### What to produce
Retype, word for word, each line between the lines holding "Viewport: 1456px width, 819px height." and "Task: Enable the Align Edges checkbox", inclusive, and leave the rest of the data alone.

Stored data
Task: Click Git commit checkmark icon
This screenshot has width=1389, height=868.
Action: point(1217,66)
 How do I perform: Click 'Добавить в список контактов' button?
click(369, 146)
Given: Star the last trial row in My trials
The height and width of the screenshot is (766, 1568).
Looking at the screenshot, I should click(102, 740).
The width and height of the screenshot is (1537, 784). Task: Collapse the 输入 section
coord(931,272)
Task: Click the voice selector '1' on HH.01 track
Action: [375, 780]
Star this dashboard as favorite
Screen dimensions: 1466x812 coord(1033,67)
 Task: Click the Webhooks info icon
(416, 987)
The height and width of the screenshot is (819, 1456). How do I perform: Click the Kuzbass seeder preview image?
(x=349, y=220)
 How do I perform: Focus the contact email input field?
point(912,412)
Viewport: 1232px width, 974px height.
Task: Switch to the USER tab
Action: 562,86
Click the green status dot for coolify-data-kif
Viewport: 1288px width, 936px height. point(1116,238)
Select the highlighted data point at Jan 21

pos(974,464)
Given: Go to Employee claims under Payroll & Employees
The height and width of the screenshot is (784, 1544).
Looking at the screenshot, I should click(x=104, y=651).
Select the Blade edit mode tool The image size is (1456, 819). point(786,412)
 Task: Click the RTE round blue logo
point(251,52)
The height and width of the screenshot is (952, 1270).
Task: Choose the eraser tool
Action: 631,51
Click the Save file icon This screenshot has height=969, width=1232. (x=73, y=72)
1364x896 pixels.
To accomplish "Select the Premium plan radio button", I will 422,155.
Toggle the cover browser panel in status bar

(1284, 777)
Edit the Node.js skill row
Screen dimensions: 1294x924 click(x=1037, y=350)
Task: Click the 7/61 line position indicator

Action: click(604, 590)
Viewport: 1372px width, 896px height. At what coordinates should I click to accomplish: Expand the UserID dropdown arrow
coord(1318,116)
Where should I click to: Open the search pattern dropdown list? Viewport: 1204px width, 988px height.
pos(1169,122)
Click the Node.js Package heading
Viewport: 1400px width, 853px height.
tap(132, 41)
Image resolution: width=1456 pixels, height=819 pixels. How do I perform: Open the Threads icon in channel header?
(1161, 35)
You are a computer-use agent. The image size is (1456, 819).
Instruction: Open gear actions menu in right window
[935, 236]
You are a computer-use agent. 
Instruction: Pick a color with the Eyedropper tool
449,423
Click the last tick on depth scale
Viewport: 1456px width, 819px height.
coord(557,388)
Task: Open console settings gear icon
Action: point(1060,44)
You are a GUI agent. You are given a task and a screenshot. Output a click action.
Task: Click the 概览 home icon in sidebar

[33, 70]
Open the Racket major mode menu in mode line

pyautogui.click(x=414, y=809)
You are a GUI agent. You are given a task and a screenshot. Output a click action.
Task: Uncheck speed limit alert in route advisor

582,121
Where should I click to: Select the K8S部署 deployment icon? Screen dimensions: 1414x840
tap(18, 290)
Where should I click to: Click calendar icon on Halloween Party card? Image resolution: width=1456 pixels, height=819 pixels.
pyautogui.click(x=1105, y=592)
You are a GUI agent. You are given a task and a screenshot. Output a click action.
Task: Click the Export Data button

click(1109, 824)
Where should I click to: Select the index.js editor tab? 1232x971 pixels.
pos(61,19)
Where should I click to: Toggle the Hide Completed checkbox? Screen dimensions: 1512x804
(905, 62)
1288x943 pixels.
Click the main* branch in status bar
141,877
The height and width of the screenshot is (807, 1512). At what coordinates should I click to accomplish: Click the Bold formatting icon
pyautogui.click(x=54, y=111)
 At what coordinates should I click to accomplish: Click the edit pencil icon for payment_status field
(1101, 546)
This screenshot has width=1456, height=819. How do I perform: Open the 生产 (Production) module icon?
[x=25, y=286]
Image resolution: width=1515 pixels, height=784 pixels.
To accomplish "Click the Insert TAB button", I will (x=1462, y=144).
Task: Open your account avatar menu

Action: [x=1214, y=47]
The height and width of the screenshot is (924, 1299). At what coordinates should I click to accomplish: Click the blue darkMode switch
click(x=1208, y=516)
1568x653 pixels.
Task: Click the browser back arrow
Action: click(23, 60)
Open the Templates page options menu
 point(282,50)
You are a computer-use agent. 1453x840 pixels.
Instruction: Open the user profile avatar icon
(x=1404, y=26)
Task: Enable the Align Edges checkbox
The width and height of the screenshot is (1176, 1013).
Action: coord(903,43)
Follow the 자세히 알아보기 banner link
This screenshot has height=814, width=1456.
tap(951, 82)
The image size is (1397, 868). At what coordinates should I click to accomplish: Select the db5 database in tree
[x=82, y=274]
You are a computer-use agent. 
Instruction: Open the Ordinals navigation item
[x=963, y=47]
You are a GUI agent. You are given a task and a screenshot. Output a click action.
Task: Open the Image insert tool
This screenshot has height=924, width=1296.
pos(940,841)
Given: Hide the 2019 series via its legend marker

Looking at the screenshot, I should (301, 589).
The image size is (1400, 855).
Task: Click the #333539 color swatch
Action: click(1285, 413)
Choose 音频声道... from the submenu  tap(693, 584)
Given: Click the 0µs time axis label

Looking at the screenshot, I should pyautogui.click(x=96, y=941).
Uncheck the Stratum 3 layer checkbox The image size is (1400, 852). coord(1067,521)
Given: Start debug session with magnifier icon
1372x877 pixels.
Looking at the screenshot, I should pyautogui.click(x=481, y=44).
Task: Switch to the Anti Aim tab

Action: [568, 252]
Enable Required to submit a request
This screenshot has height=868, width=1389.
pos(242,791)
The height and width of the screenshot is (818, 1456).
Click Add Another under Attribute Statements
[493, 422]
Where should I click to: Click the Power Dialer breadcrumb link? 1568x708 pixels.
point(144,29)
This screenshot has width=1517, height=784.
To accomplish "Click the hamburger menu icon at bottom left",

### Answer to this problem
Viewport: 1456px width, 819px height.
coord(557,388)
Task: Open console settings gear icon
Action: point(1060,44)
You are a GUI agent. You are given a task and a screenshot. Output a click action.
Task: Click the 概览 home icon in sidebar

[33, 70]
Open the Racket major mode menu in mode line

pyautogui.click(x=414, y=809)
You are a GUI agent. You are given a task and a screenshot. Output a click action.
Task: Uncheck speed limit alert in route advisor

582,121
Where should I click to: Select the K8S部署 deployment icon? Screen dimensions: 1414x840
tap(18, 290)
Where should I click to: Click calendar icon on Halloween Party card? Image resolution: width=1456 pixels, height=819 pixels.
pyautogui.click(x=1105, y=592)
You are a GUI agent. You are given a task and a screenshot. Output a click action.
Task: Click the Export Data button

click(1109, 824)
Where should I click to: Select the index.js editor tab? 1232x971 pixels.
pos(61,19)
Where should I click to: Toggle the Hide Completed checkbox? Screen dimensions: 1512x804
(905, 62)
1288x943 pixels.
Click the main* branch in status bar
141,877
The height and width of the screenshot is (807, 1512). At what coordinates should I click to accomplish: Click the Bold formatting icon
pyautogui.click(x=54, y=111)
 At what coordinates should I click to accomplish: Click the edit pencil icon for payment_status field
(1101, 546)
This screenshot has width=1456, height=819. How do I perform: Open the 生产 (Production) module icon?
[x=25, y=286]
Image resolution: width=1515 pixels, height=784 pixels.
To accomplish "Click the Insert TAB button", I will (x=1462, y=144).
Task: Open your account avatar menu

Action: [x=1214, y=47]
The height and width of the screenshot is (924, 1299). At what coordinates should I click to accomplish: Click the blue darkMode switch
click(x=1208, y=516)
1568x653 pixels.
Task: Click the browser back arrow
Action: click(23, 60)
Open the Templates page options menu
 point(282,50)
You are a computer-use agent. 1453x840 pixels.
Instruction: Open the user profile avatar icon
(x=1404, y=26)
Task: Enable the Align Edges checkbox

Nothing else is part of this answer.